(Saved entries)

■ ■ ■ ■ ■ ■ ■

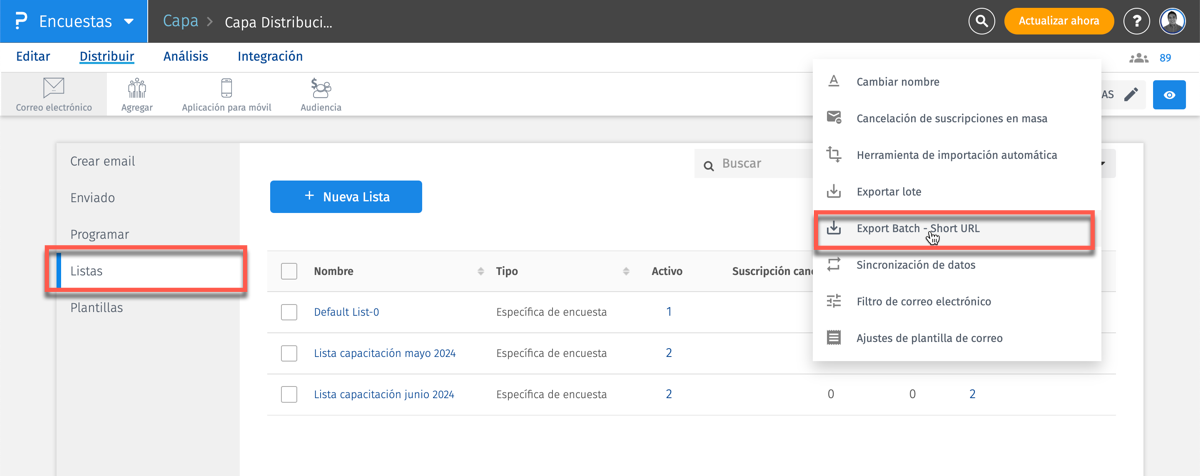This screenshot has height=476, width=1200.
Task: Check the Default List-0 row checkbox
Action: [x=289, y=312]
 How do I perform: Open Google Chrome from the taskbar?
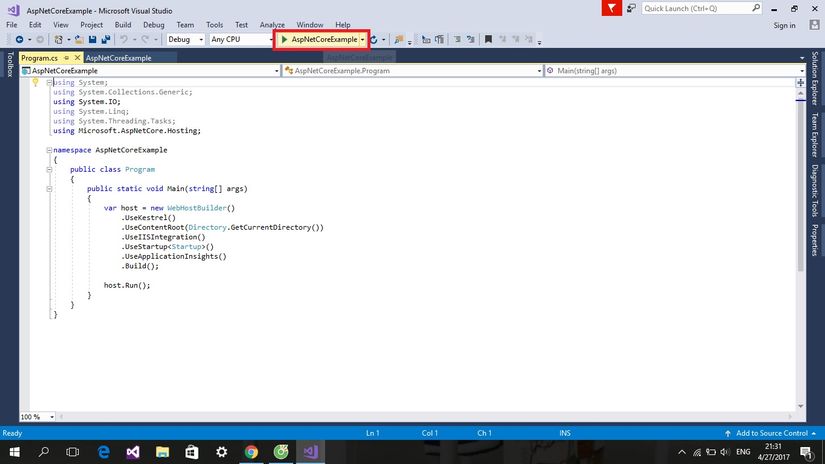251,452
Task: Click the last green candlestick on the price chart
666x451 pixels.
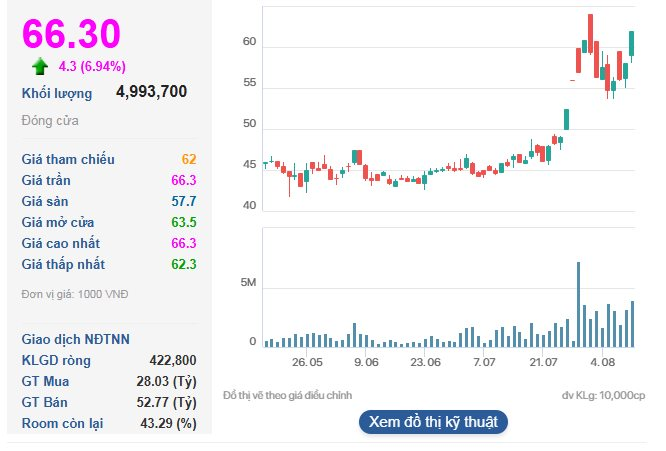Action: 632,45
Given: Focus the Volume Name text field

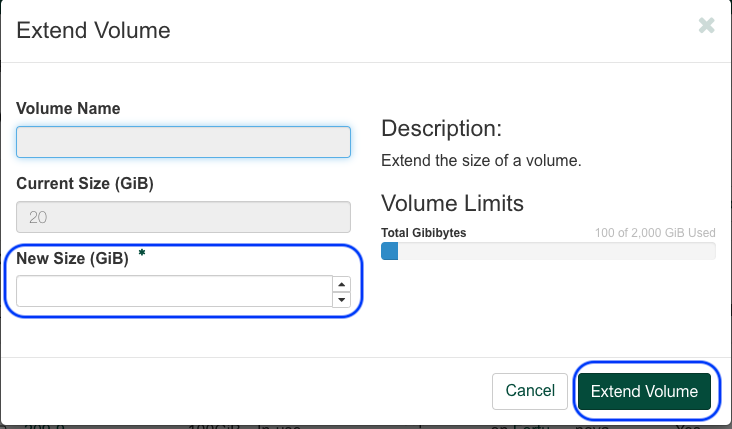Looking at the screenshot, I should click(x=183, y=142).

■ ■ ■ ■ ■ ■ ■

* Your objective
Give back, word for word, the lines from the line that contains "Task: Click the" through the last line of the records, with no pictures and nothing else.

* Output of the task
Task: Click the last green candlestick on the price chart
666x451 pixels.
Action: 632,45
Given: Focus the Volume Name text field

Looking at the screenshot, I should click(x=183, y=142).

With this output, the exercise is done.